The Reality of Industrial Networks

Industrial networks are not datacenter networks. Connectivity drops during shift changes when equipment powers down. VPN tunnels between plant and cloud fail during ISP maintenance windows. Firewall rules change without notice. WiFi coverage in a metal-heavy manufacturing environment is inconsistent.

Any architecture that assumes reliable connectivity will lose data. This is not a theoretical concern - it is a weekly occurrence in most facilities.

Store-and-Forward Architecture

Durable buffering writes every data point to local persistent storage before attempting delivery. If the destination is unreachable, data accumulates locally with configurable retention policies. When connectivity is restored, buffered data replays automatically in the correct order.

This is not an optional feature.
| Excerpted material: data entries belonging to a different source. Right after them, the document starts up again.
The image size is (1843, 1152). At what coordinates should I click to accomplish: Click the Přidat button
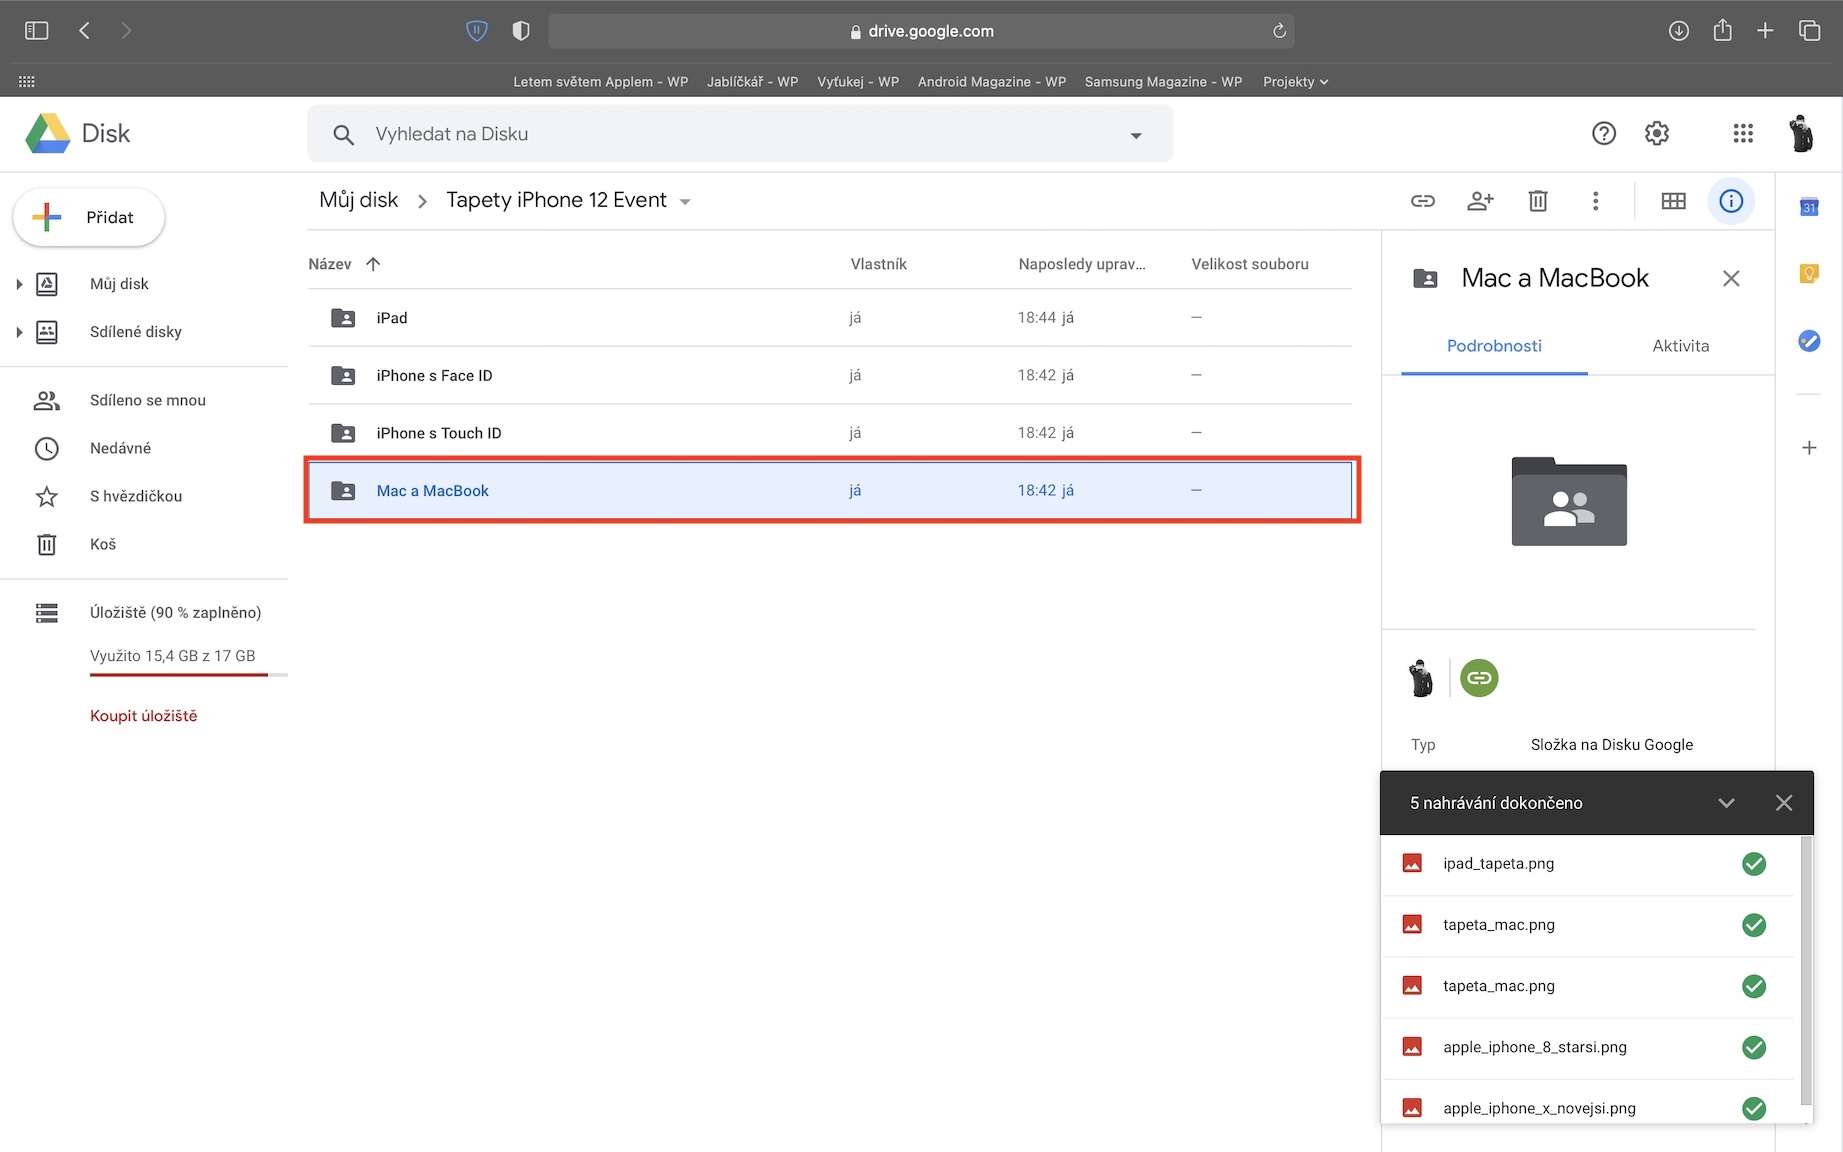pos(89,217)
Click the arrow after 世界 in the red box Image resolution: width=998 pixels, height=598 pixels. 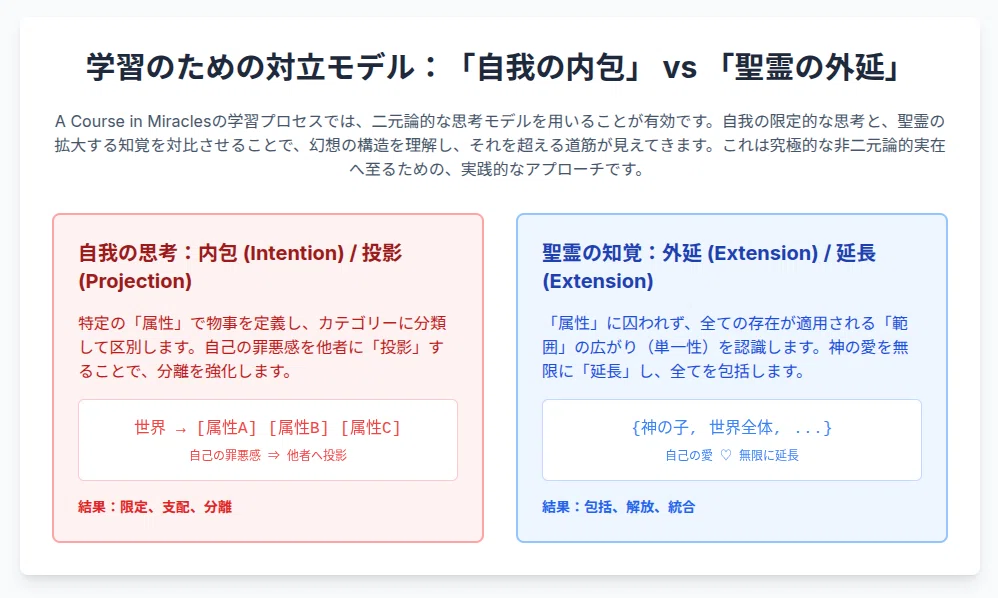coord(181,429)
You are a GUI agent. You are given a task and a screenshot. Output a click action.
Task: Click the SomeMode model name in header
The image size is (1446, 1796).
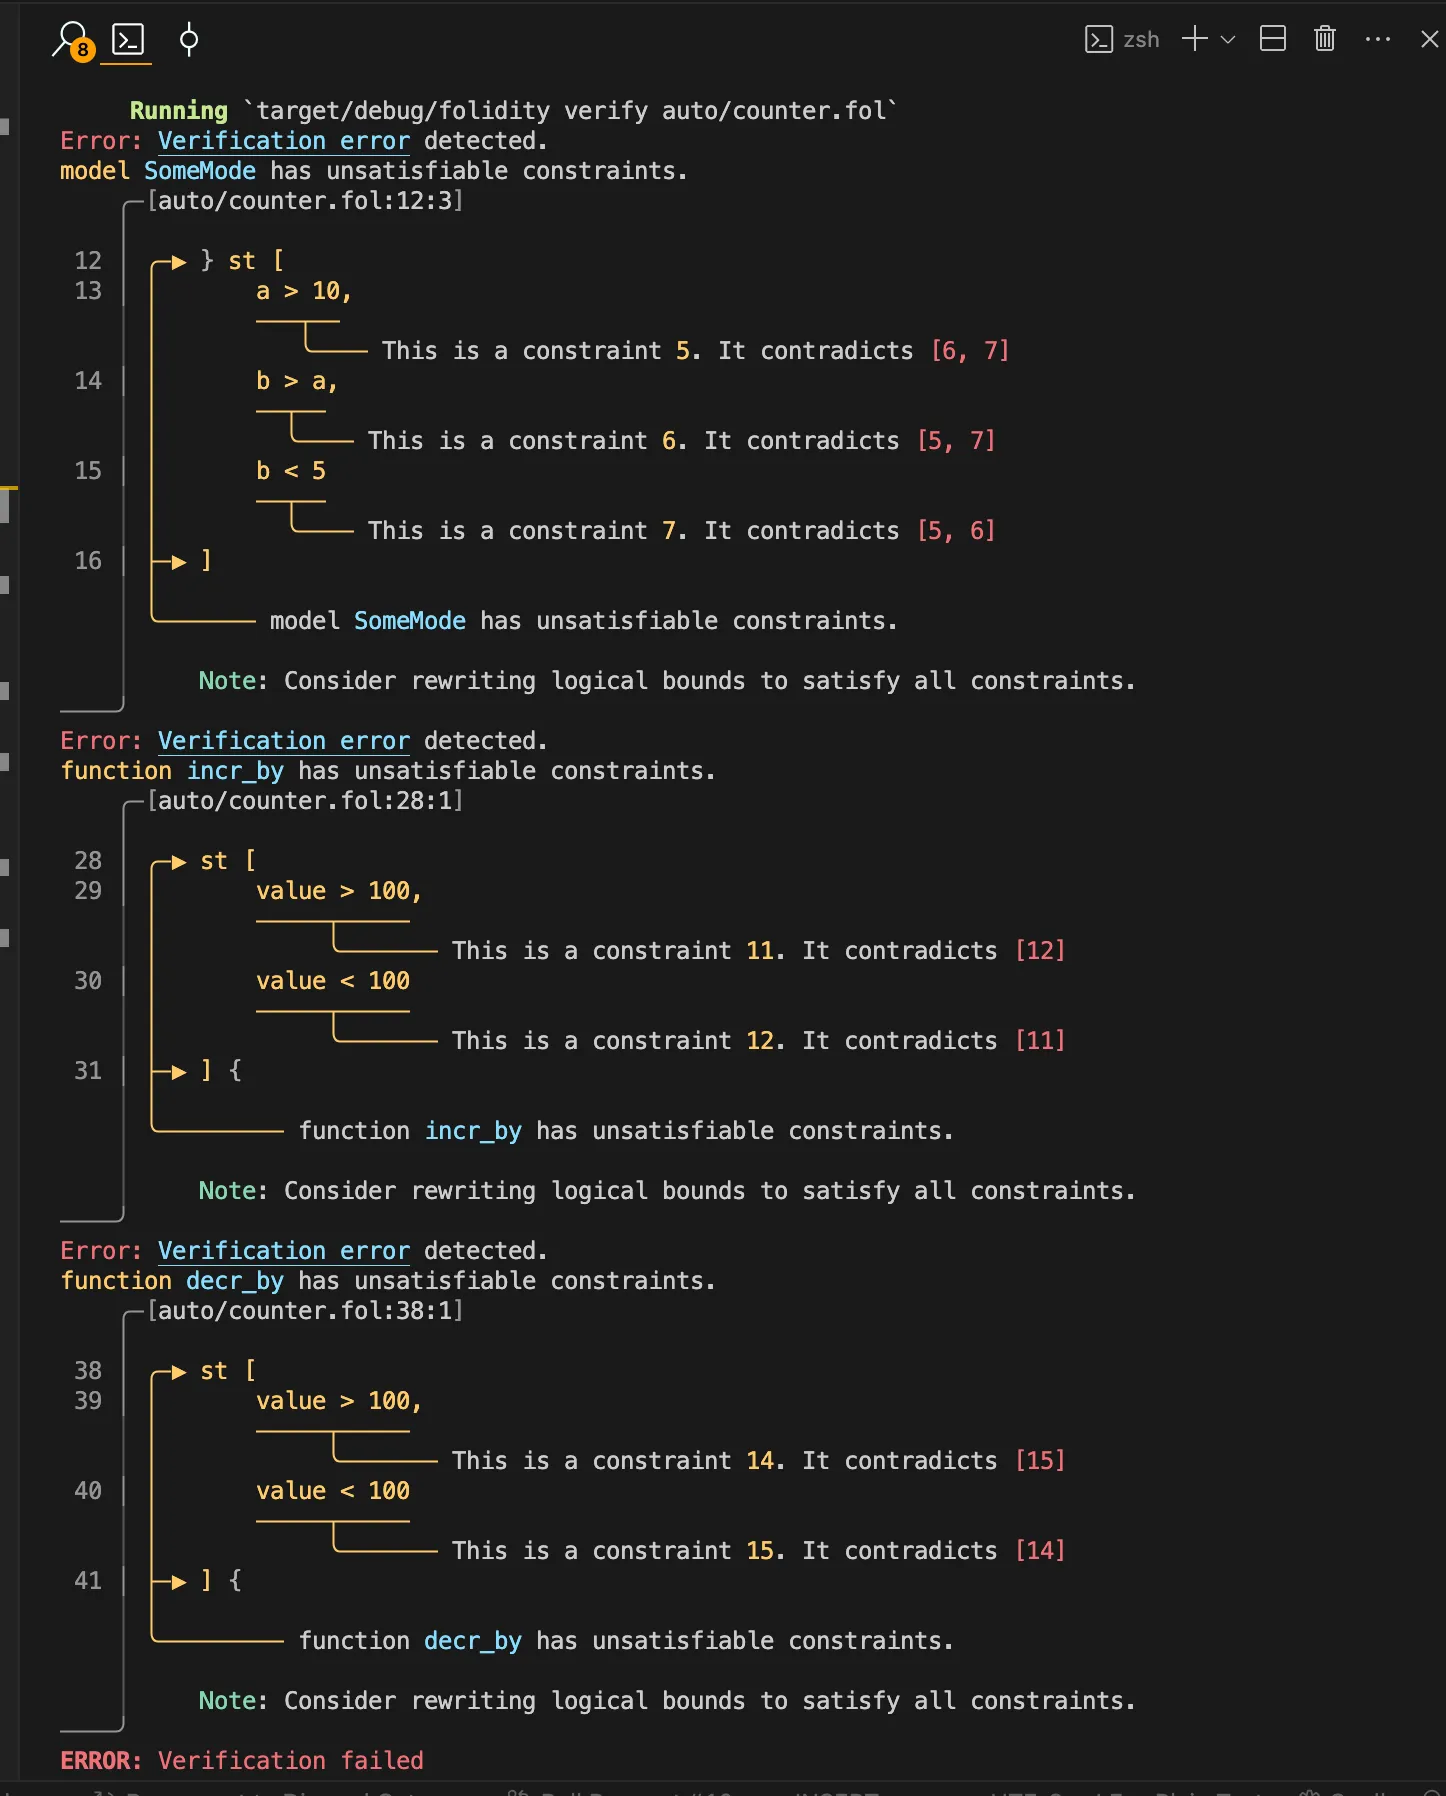click(200, 171)
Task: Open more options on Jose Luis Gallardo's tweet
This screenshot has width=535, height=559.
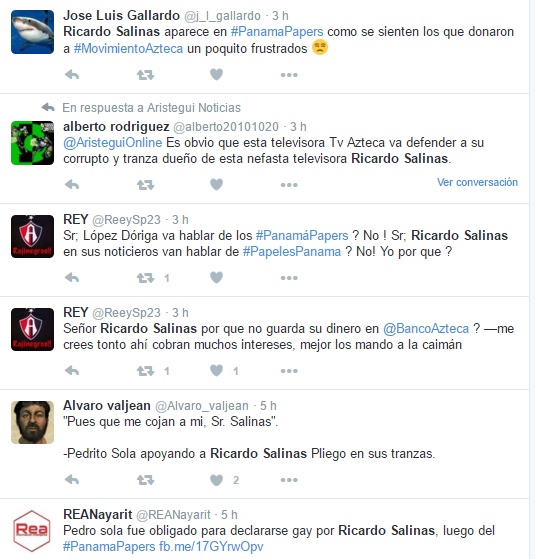Action: (x=289, y=75)
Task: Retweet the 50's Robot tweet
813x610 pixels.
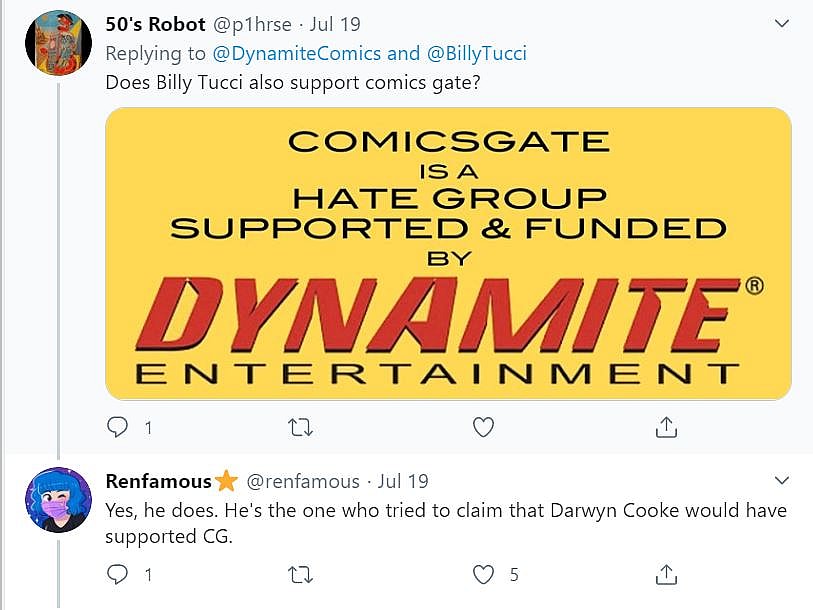Action: coord(300,428)
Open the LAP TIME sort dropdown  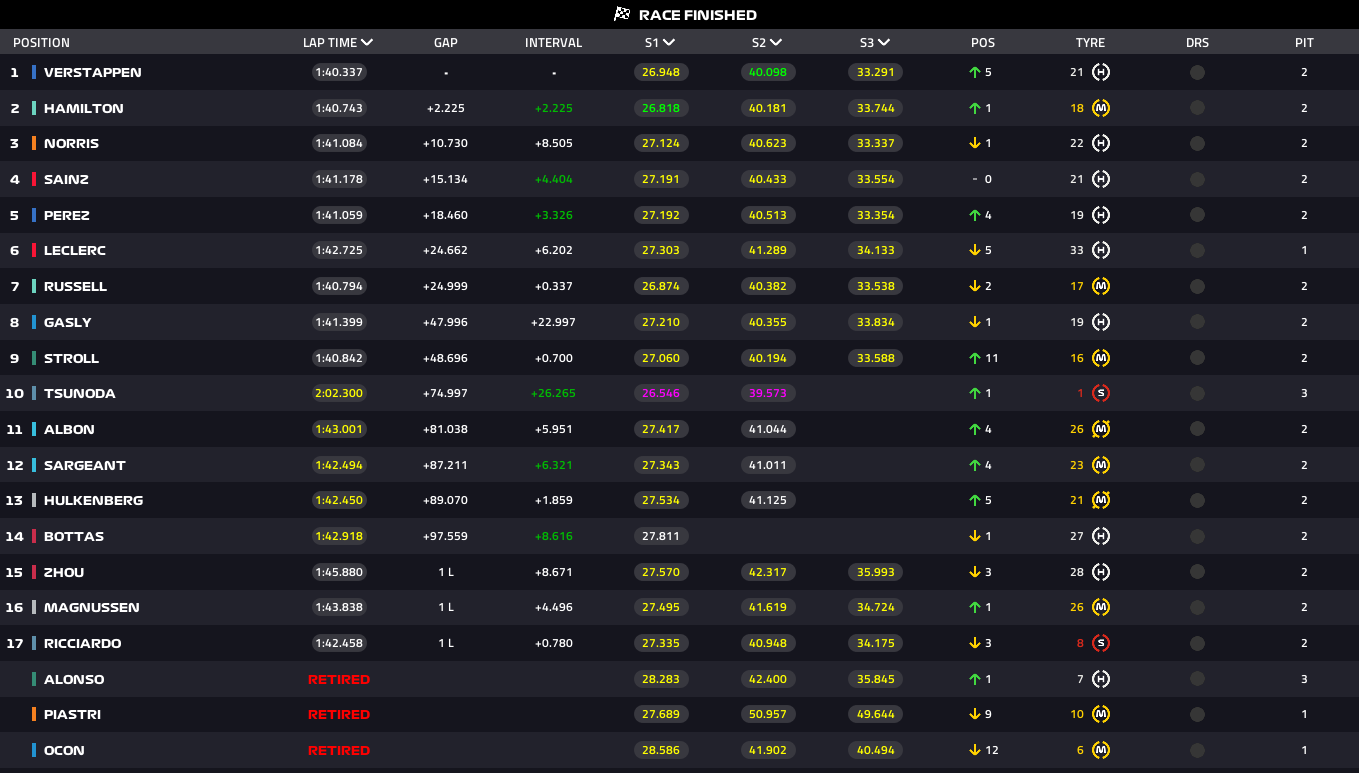[366, 42]
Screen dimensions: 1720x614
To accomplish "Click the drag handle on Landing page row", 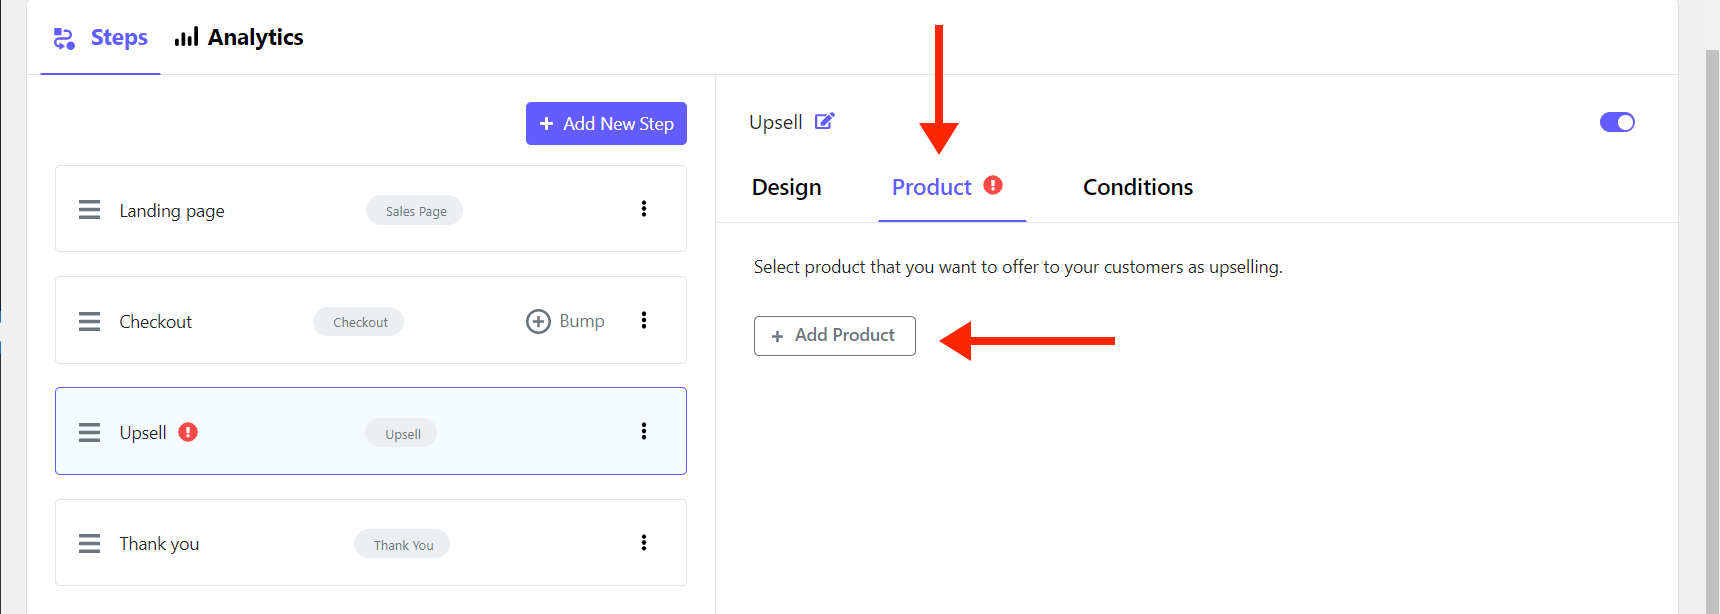I will (90, 210).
It is the minimum requirement for production industrial data systems. Without it, every network event creates a gap in historical data that cannot be recovered.

Ordered Replay

Replay must preserve the original ordering and timestamps. Destinations receive a complete, ordered history - not just current state. This matters for:

  • Historical analysis that depends on temporal sequences
  • ML training pipelines that require complete datasets
  • Compliance requirements that mandate data completeness
  • Process correlation that spans network outage windows

The data plane must guarantee: no data loss, ordered delivery, and complete replay. Anything less is not production-ready.